> [Try it] Your output should be the lines from the start of the data through the line containing "Given: Click the", exactly and nothing more.

> [Input for this task]
——
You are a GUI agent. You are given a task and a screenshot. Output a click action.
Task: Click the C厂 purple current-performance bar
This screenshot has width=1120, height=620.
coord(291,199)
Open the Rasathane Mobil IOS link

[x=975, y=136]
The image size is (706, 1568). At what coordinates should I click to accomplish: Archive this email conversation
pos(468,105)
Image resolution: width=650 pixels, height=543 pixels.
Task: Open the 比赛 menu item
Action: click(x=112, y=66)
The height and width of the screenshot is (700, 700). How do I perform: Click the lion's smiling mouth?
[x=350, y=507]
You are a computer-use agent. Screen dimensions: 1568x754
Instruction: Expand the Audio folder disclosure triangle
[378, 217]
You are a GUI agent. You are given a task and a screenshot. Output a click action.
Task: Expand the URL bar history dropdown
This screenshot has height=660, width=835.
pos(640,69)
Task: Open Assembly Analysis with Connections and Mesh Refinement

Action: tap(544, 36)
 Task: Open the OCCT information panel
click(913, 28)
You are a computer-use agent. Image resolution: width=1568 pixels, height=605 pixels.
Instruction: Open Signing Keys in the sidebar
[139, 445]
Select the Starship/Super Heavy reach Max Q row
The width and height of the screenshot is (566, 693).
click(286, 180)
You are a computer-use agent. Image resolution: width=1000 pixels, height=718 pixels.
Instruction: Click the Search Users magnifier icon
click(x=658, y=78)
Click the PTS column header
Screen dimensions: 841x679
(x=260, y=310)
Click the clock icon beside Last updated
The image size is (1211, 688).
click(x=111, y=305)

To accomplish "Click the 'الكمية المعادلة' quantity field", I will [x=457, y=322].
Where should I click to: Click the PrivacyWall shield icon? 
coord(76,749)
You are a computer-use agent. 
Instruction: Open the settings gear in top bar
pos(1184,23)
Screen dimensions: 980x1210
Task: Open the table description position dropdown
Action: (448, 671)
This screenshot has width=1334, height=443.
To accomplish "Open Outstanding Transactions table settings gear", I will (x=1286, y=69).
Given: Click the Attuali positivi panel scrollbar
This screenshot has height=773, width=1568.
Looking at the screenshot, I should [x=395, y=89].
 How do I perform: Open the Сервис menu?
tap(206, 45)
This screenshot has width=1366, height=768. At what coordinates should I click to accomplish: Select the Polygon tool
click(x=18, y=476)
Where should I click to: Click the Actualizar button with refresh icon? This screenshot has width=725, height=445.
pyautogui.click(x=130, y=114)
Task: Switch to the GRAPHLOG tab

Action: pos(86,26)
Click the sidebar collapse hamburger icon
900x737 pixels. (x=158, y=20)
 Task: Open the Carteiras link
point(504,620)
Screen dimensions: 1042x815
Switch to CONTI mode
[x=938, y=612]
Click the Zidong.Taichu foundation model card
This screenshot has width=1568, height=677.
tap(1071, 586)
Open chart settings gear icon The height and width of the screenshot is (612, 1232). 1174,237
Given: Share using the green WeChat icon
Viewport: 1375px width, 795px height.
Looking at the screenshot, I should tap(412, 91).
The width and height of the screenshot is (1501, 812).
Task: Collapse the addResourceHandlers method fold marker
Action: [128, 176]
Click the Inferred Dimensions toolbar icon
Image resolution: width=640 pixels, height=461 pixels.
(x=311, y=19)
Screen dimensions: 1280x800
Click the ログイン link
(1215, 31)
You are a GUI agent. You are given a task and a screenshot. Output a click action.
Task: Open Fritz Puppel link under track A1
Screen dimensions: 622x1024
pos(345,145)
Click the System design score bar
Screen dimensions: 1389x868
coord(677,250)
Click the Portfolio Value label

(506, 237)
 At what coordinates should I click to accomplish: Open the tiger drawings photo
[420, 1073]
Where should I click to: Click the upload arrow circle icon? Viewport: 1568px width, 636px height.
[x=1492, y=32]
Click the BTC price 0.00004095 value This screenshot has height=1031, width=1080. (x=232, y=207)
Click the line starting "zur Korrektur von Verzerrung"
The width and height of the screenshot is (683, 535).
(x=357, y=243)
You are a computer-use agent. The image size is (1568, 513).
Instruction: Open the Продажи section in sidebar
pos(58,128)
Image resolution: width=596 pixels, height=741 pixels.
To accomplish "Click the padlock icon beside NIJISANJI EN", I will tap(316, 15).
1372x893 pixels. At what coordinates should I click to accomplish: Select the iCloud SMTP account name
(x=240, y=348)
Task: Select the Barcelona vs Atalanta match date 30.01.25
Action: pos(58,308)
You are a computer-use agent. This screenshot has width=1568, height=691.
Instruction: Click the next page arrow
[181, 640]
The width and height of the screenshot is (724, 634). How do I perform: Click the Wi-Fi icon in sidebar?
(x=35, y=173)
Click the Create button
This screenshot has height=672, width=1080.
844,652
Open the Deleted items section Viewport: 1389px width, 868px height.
——
> [Expected answer]
You are a GUI agent. You are given a task and a screenshot. Output a click action.
Task: Click the C厂 purple current-performance bar
This screenshot has width=1120, height=620.
coord(291,199)
Open the Rasathane Mobil IOS link

[x=975, y=136]
The image size is (706, 1568). At what coordinates should I click to accomplish: Archive this email conversation
pos(468,105)
Image resolution: width=650 pixels, height=543 pixels.
Task: Open the 比赛 menu item
Action: click(x=112, y=66)
The height and width of the screenshot is (700, 700). How do I perform: Click the lion's smiling mouth?
[x=350, y=507]
You are a computer-use agent. Screen dimensions: 1568x754
Instruction: Expand the Audio folder disclosure triangle
[378, 217]
You are a GUI agent. You are given a task and a screenshot. Output a click action.
Task: Expand the URL bar history dropdown
This screenshot has height=660, width=835.
pos(640,69)
Task: Open Assembly Analysis with Connections and Mesh Refinement

Action: tap(544, 36)
 Task: Open the OCCT information panel
click(913, 28)
You are a computer-use agent. Image resolution: width=1568 pixels, height=605 pixels.
Instruction: Open Signing Keys in the sidebar
[139, 445]
Select the Starship/Super Heavy reach Max Q row
The width and height of the screenshot is (566, 693).
click(286, 180)
You are a computer-use agent. Image resolution: width=1000 pixels, height=718 pixels.
Instruction: Click the Search Users magnifier icon
click(x=658, y=78)
Click the PTS column header
Screen dimensions: 841x679
(x=260, y=310)
Click the clock icon beside Last updated
The image size is (1211, 688).
click(x=111, y=305)

To accomplish "Click the 'الكمية المعادلة' quantity field", I will [x=457, y=322].
Where should I click to: Click the PrivacyWall shield icon? 
coord(76,749)
You are a computer-use agent. 
Instruction: Open the settings gear in top bar
pos(1184,23)
Screen dimensions: 980x1210
Task: Open the table description position dropdown
Action: (448, 671)
This screenshot has width=1334, height=443.
To accomplish "Open Outstanding Transactions table settings gear", I will (x=1286, y=69).
Given: Click the Attuali positivi panel scrollbar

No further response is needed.